**Extracted material**
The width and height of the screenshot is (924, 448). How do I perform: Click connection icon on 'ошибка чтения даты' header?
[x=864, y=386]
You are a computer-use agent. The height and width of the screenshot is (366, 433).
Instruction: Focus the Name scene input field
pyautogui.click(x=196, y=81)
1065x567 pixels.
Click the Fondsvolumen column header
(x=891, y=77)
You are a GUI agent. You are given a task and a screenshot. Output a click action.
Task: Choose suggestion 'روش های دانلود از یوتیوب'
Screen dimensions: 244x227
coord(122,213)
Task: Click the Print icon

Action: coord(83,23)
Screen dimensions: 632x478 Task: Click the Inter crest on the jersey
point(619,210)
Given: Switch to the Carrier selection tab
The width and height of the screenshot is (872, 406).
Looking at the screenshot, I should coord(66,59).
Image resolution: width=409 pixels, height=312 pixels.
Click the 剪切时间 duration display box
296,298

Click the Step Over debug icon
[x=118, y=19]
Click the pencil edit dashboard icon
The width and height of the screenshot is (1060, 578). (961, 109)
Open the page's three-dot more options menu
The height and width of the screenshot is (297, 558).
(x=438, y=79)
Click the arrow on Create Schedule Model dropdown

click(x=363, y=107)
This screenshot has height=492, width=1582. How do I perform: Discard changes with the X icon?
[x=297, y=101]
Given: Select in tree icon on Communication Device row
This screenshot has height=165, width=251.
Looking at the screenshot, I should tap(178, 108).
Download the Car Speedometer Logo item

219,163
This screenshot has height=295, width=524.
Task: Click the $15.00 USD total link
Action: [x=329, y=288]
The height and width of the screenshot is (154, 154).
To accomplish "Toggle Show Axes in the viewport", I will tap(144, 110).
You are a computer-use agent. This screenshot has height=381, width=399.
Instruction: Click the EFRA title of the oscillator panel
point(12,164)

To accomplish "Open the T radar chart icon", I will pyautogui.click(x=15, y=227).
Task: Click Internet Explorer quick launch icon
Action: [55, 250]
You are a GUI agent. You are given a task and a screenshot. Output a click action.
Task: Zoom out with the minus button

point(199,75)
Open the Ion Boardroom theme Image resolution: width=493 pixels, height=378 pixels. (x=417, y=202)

**Task**
Check each line above for the string "resolution", then copy the ones that have it.

**Solution to this exercise**
Image resolution: width=409 pixels, height=312 pixels.
Open the Ion Boardroom theme Image resolution: width=493 pixels, height=378 pixels. (x=417, y=202)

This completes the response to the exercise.